Canopy Growth Stock Cheap?

With the initial excitement over recreational marijuana now diminishing, investors have started to abandon Canada’s pot stocks in droves. But while the rec play in the cannabis space may be fading, it’s marijuana’s impact on the healthcare and pharmaceutical industries that may ultimately be strongest, so says Jim Cramer, host of CNBC’s Mad Money.

One week into legal cannabis across Canada and the downturn across the sector continues, headlined by industry leaders Canopy Growth (Canopy Growth Stock Quote, Chart TSX:WEED, NYSE:CGC), Aurora Cannabis and , all of whom have seen their share prices drop by over 20 per cent since October 17.
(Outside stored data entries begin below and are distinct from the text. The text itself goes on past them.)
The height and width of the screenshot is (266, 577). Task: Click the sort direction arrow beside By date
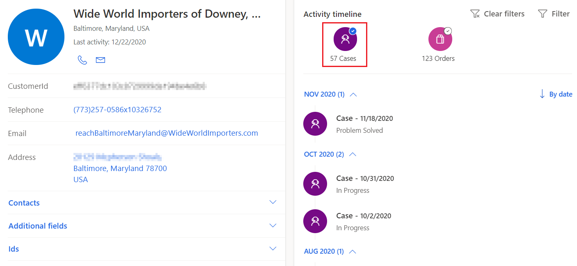pyautogui.click(x=542, y=94)
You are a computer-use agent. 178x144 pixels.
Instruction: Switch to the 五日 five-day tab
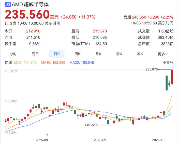click(x=35, y=54)
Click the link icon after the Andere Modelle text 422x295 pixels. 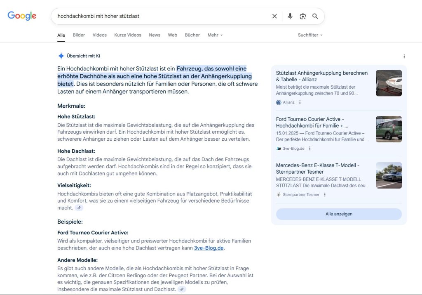coord(181,289)
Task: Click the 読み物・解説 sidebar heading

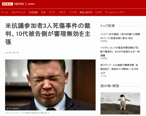Action: click(110, 86)
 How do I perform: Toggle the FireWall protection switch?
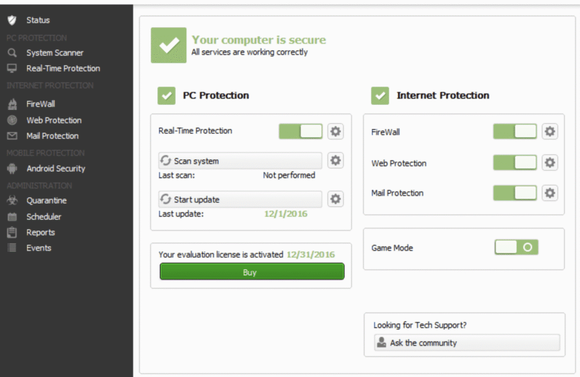[x=514, y=131]
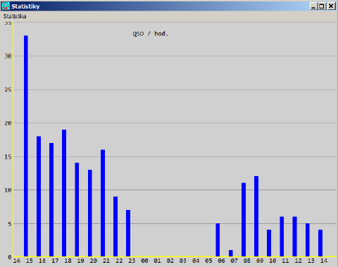Select the bar for hour 09
338x267 pixels.
tap(256, 216)
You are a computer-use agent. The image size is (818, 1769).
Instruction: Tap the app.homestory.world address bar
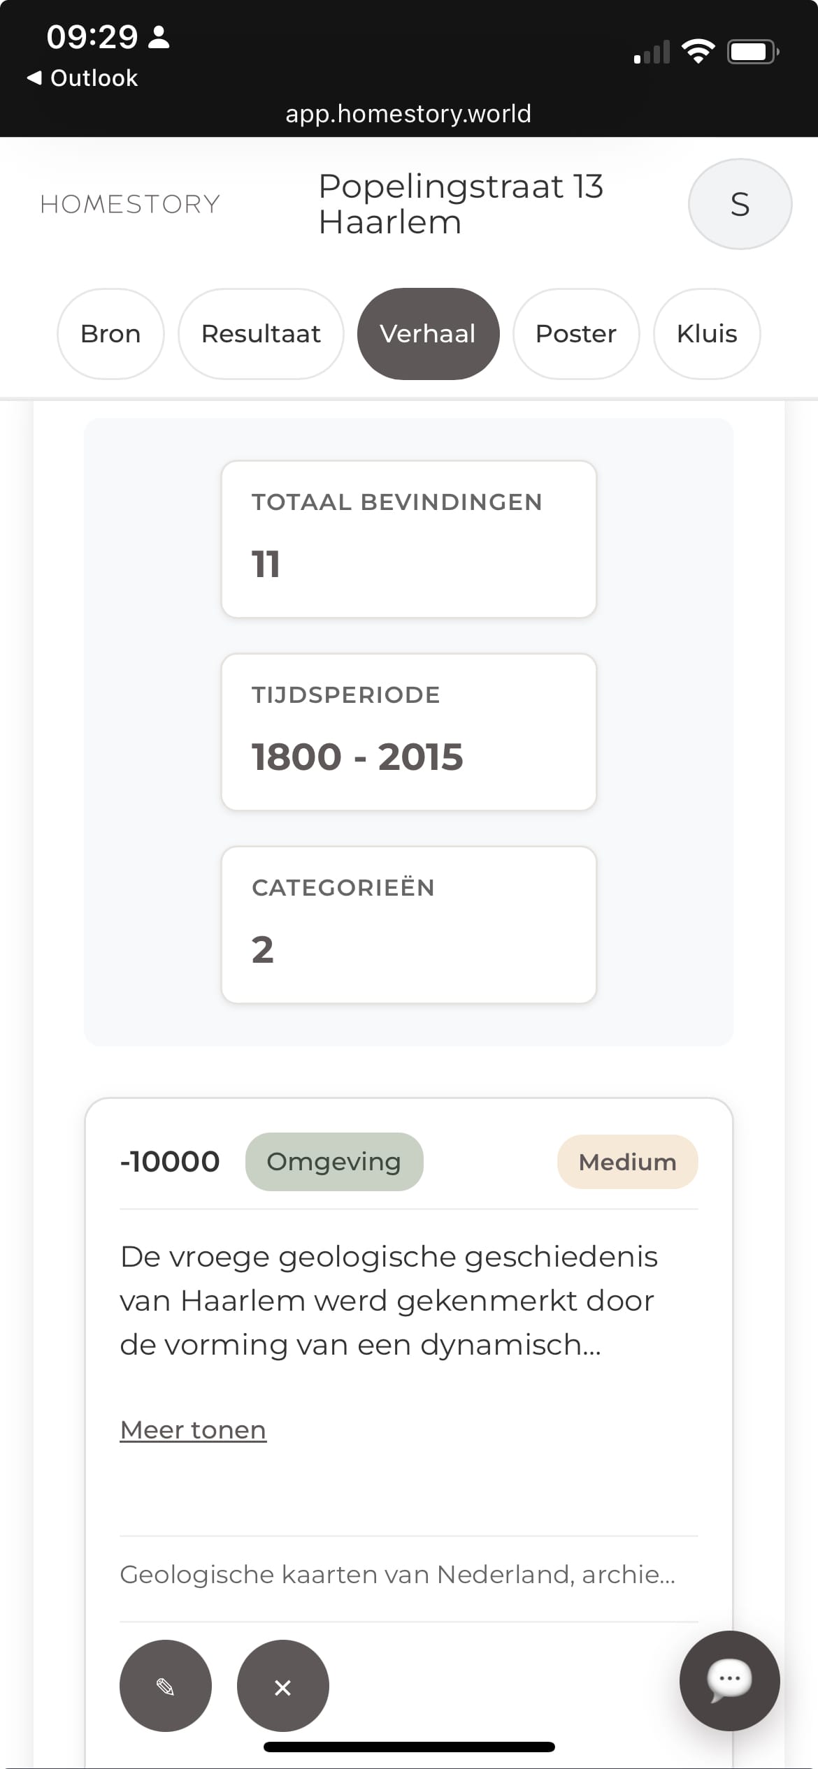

And while it’s still anyone’s guess how big Canada’s rec sector will become once customers’ purchasing habits settle into a recognizable pattern, the real money may in fact come from pot’s medicinal uses, which are said to become more pervasive as social acceptance of marijuana grows and further study is conducted on the newly legalized drug.

Yesterday, hedge fund manager Jim Cramer pointed to pot’s use as a replacement for opioid use, which has reached epidemic proportions in Canada and the United States — in the US alone, 236 million opioid prescriptions were dispensed by doctors in 2016, for example.

Cramer says in comparison with specialty pharma company Heron Therapeutics, one of many pharmaceutical companies currently working on non-opioid pain management therapies, Canopy Growth is a better play.

“I think we have to be careful because I’d rather see you buy Canopy because that’s a non-opioid pain killer if there ever were one,” he stated. “Canopy’s incredibly cheap with a lot of cash underneath. I’d rather see you own that stock.”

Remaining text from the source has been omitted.